04/09/2003

Prélude 3... l'Administration s'en mêle; ça devient rigolo

Bien sûr, j'ai déposé plainte... Mais il paraît que tant que le bilan final n'est pas publié on ne peut rien faire. Moi, 12 ans pour faire quelques additions je trouve cela exagéré. Le Tribunal, lui, pas du tout.
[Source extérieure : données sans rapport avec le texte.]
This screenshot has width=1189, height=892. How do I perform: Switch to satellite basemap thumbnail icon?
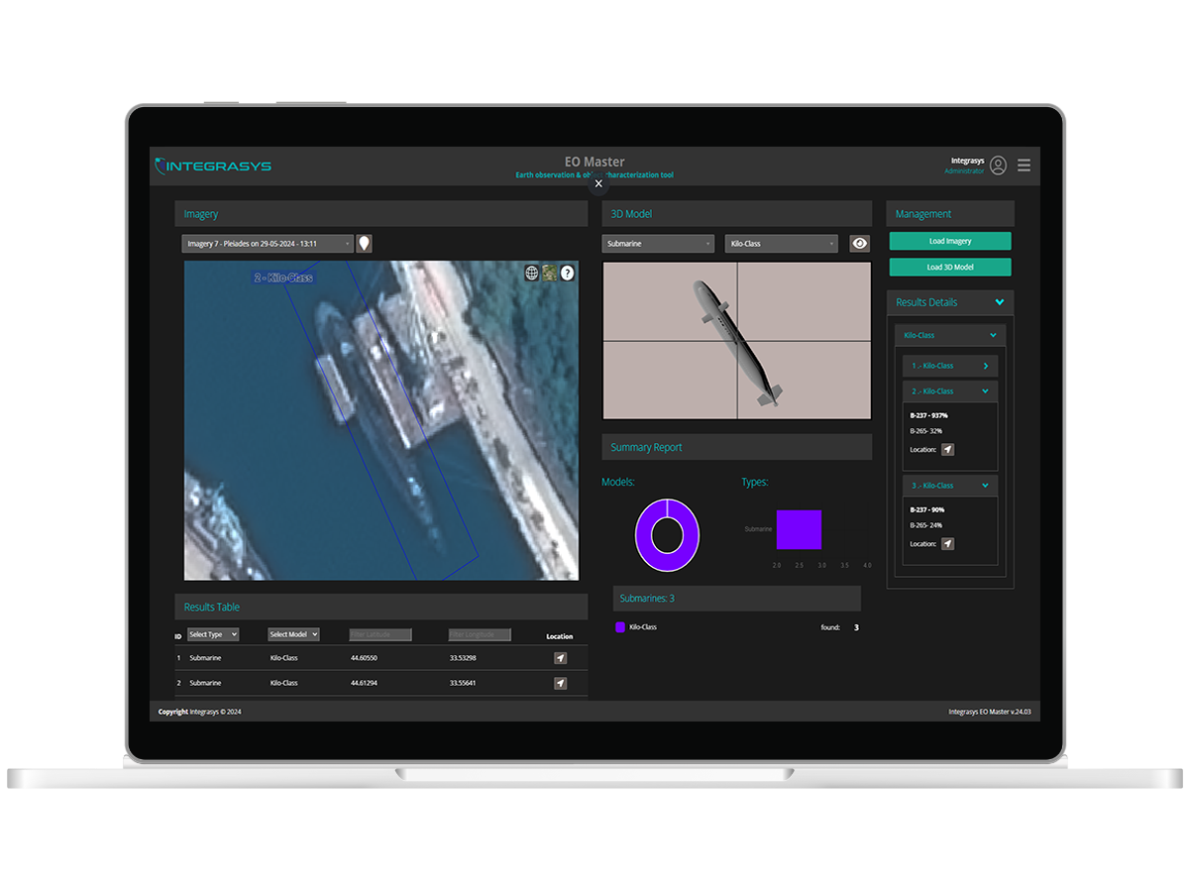[549, 273]
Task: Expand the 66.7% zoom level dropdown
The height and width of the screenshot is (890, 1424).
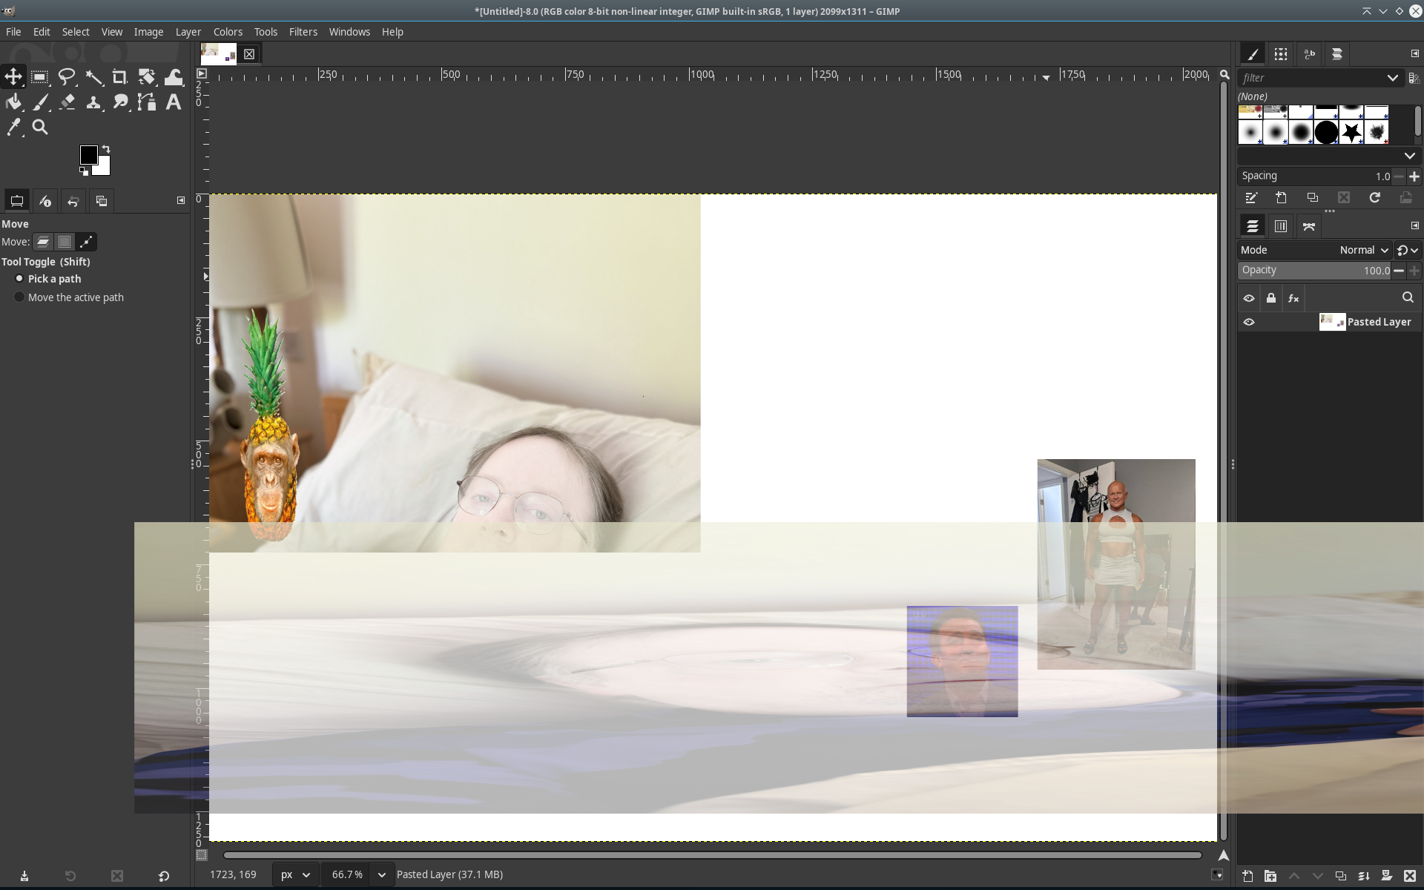Action: pos(381,874)
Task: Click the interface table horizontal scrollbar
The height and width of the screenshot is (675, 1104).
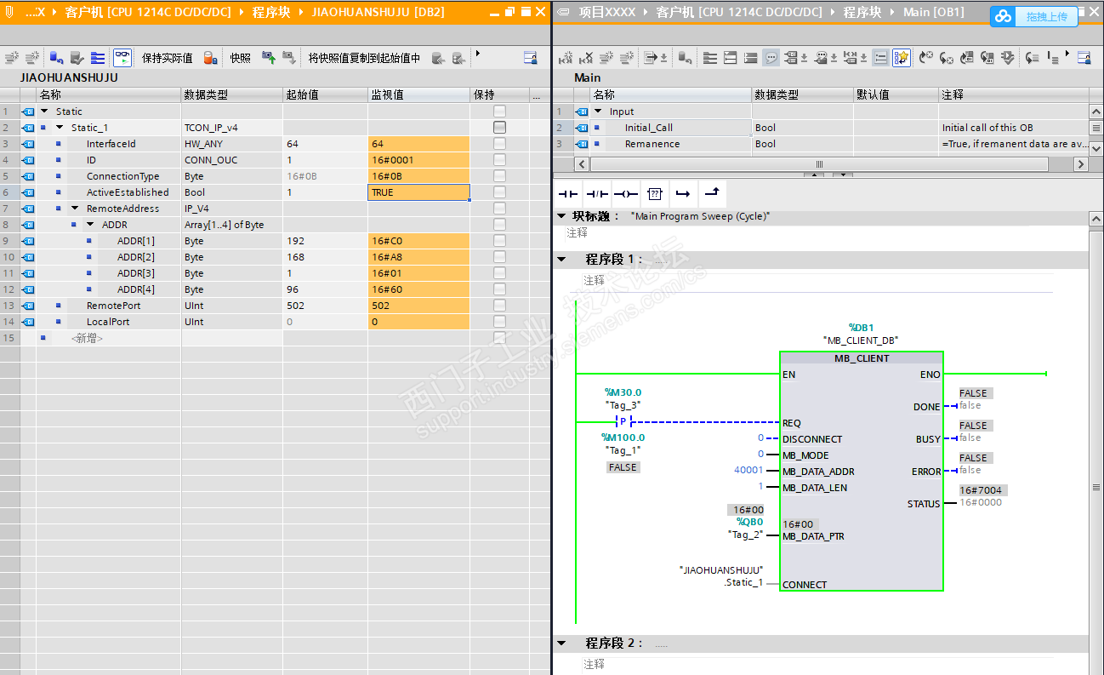Action: tap(819, 164)
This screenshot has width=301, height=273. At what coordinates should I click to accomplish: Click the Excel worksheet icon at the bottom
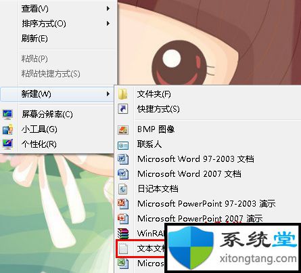pos(123,264)
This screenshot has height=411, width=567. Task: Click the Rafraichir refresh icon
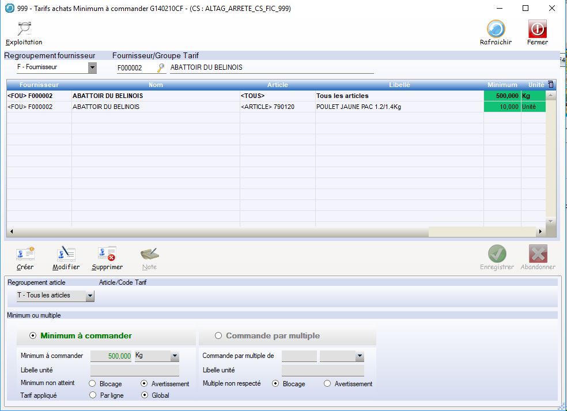coord(496,29)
Le problème, c'est qu'en m'installant la première fois comme indépendant, j'avais bénéficié du "Prêt subordonné chômeur". Une invention géniale : l'état avance les capitaux (en fait, le montant des allocations de chômage sur une durée x) pour permettre aux jeunes chômeurs de s'installer à leur compte. En cas de problème, on efface l'ardoise : plus de remboursement et on retrouve ses droits au chômage. Ah! Oui? Je me pointe donc tambour battant avec mon dossier sous le bras; j'explique que mes associés m'ont éjecté, que je suis sans emploi, sans client, sans commande, sans matériel... La dame me reçoit courtoisement; me conseille tout de même de prendre un avocat... (oups! des frais non prévus ça); m'avoue dans dans tous les dossiers qu'elle a traité, seul 1 ou 2 on eu gain de cause...

Ce n'est que quelques années plus tard que j'ai appris que mon avocat ne s'était même pas présenté à l'audience. Entretemps, j'ai reçu le jugement : le Tribunal considère que c'est de mon plein gré que j'ai apporté mon fond de commerce à la coopérative A... et que l'Etat ne doit pas être pénalisé parce que mes associés étaient malhonnêtes. En conclusion : remboursez-nous.

Avec quoi? Je n'ai plus rien!

J'ai donc racheté du matériel en leasing (tout en serrant les fesses pendant que le vendeur téléphonait à la société de leasing...) et installé un petit bureau chez moi.